Времена тогда в государстве, а следовательно, и в искусстве царили не такие кровожадные, как прежде, но и до нынешнего равнодушного вегетарианства было как до Луны. Работы Брусиловского в парадигму не вписывались – от них шёл уж слишком явный дух свободы. Голова кружилась. Никто вокруг такого больше не писал, и как относиться к этим работам, как толковать их – и худсовету, и зрителям было совершенно непонятно.
Вот, например, только что вылупившийся из инкубаторского яйца генерал приходит в этот мир одетым по форме, с орденом на груди и кровью на клыках. Это что, сатира на Советскую армию? Или «1918-й год», скандальная совместная картина Брусиловского и Мосина, где Ленин изображён вне канона, – с ней что делать? Как это прикажете понимать? Картину сослали от греха подальше в Волгоградский музей, а Брусиловскому присвоили чуть ли не официальный ярлык формалиста. О шумном успехе и всесоюзном признании отныне следовало забыть, но запретить Мише рисовать так, как он хочет, не мог никто.
Даже самый мощный, живучий талант нуждается в поддержке, понимании, добром и умном слове. Брусиловскому везло на людей (иногда, впрочем, это везение на глазах превращалось в трагическое стечение обстоятельств, но об этом позже). В Свердловске Миша обрёл тех друзей-единомышленников, с которыми проживёт всю свою жизнь – и творческую, и человеческую. Виталий Волович, Герман Метелёв, Анатолий Калашников, Алексей Казанцев, Андрей Антонов… Каждый из них сказал своё (кто громче, кто тише) слово в искусстве. И каждый, пожалуй, понимал, что с ними рядом безусловный талант – крепко сбитый киевский мужичок, творчество которого вскормлено Филоновым и Пикассо, но при этом самобытно и оригинально.

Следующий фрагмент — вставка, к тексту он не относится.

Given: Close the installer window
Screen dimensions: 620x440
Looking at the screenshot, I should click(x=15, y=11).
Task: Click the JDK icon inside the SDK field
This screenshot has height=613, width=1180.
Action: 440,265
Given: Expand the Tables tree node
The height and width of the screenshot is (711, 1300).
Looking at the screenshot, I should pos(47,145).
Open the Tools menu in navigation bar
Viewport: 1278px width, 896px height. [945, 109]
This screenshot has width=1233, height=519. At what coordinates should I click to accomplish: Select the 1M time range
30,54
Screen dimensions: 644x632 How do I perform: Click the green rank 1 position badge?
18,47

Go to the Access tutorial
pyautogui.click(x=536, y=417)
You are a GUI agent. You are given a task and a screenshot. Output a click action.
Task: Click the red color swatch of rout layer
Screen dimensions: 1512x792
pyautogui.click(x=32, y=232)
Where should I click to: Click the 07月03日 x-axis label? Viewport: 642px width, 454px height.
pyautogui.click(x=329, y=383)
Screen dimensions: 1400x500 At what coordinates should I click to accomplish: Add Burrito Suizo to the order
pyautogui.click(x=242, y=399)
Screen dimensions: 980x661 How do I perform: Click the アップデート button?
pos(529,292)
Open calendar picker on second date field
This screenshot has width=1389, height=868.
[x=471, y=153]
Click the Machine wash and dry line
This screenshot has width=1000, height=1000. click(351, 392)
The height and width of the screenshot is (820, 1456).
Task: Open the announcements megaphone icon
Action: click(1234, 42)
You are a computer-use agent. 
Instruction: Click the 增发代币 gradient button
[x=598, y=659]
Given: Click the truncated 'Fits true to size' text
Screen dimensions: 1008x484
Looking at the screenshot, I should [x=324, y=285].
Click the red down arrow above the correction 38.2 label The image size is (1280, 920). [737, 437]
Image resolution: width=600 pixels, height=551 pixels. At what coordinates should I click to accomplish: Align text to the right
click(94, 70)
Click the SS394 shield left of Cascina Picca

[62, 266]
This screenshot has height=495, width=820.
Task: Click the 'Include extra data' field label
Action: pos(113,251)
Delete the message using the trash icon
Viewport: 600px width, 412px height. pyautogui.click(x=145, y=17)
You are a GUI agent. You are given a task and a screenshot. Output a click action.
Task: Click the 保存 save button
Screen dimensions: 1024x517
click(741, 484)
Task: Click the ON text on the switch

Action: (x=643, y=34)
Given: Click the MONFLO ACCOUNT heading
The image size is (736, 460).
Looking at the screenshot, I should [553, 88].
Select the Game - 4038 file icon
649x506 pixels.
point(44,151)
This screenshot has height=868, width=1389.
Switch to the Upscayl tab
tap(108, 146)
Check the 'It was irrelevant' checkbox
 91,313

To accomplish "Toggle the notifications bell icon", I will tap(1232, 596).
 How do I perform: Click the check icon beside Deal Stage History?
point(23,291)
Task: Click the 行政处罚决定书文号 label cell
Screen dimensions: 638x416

В Свердловске Миша встретил свою любимую Крошку – красавицу-искусствоведа Таню Набросову. Крошка была выше Брусиловского на полголовы, обладала саркастическим складом ума, темпераментом артистки и наблюдательностью охотника. Миша уже побывал в браке, там родились дети, но семья распалась ещё до появления Тани, жена уехала в Израиль. То, что Крошка ничего не разрушила, ей было очень важно. Дружба с первой семьёй Брусиловского – не только с детьми, но и с бывшей супругой! – это для неё радость, и в том тоже Мишина заслуга.
А Миша, встретив Таню, задумался о том, как было бы здорово заработать для неё много денег. Здесь ничего нового, кстати, – это очень естественный ход мыслей любого нормального мужчины. (Да- же художника, добавила бы здесь, наверное, Таня.)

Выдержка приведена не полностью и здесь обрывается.